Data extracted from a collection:
◆ ◆ ◆ ◆ ◆ ◆ ◆

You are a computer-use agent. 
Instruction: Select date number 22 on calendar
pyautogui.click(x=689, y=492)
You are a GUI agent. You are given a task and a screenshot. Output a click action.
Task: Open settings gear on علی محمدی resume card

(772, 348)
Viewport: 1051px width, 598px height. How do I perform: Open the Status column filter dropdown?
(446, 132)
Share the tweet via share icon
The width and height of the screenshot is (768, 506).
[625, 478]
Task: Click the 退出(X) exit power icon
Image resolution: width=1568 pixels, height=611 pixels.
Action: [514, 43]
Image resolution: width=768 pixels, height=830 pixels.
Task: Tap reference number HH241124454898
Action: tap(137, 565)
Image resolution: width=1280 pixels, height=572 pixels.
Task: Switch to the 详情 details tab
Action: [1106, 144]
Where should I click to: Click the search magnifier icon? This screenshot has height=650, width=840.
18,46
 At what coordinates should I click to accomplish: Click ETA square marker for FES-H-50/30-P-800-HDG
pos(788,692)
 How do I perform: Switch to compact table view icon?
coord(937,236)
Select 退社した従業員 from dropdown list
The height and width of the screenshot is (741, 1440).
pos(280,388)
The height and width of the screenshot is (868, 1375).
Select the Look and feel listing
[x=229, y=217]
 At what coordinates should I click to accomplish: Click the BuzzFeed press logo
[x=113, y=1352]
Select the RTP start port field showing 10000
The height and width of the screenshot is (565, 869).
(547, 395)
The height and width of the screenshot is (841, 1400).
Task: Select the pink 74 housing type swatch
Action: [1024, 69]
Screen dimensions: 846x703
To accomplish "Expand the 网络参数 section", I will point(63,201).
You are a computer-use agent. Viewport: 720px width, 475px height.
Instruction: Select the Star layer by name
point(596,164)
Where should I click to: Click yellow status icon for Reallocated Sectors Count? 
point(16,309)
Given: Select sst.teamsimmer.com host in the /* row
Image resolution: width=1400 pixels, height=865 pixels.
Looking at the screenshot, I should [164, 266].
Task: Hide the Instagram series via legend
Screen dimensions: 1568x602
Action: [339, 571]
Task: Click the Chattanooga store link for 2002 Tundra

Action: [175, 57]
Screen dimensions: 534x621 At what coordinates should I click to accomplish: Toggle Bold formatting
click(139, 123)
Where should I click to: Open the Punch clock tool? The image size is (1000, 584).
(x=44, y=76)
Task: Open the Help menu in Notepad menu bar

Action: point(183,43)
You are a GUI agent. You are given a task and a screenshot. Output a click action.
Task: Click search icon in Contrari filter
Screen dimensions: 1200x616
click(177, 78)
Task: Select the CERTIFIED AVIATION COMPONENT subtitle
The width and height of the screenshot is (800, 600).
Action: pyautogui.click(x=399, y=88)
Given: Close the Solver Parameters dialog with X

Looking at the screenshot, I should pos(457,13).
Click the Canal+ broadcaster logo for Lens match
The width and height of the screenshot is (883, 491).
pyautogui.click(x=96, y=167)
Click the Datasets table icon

◆ ◆ ◆ ◆ ◆ ◆ ◆

_What the exercise asks_: Show a copy of each line from the records above in which the string "computer" occurs.

_Exercise answer_:
You are a computer-use agent. 
You are a computer-use agent. Viewport: 720px width, 475px height.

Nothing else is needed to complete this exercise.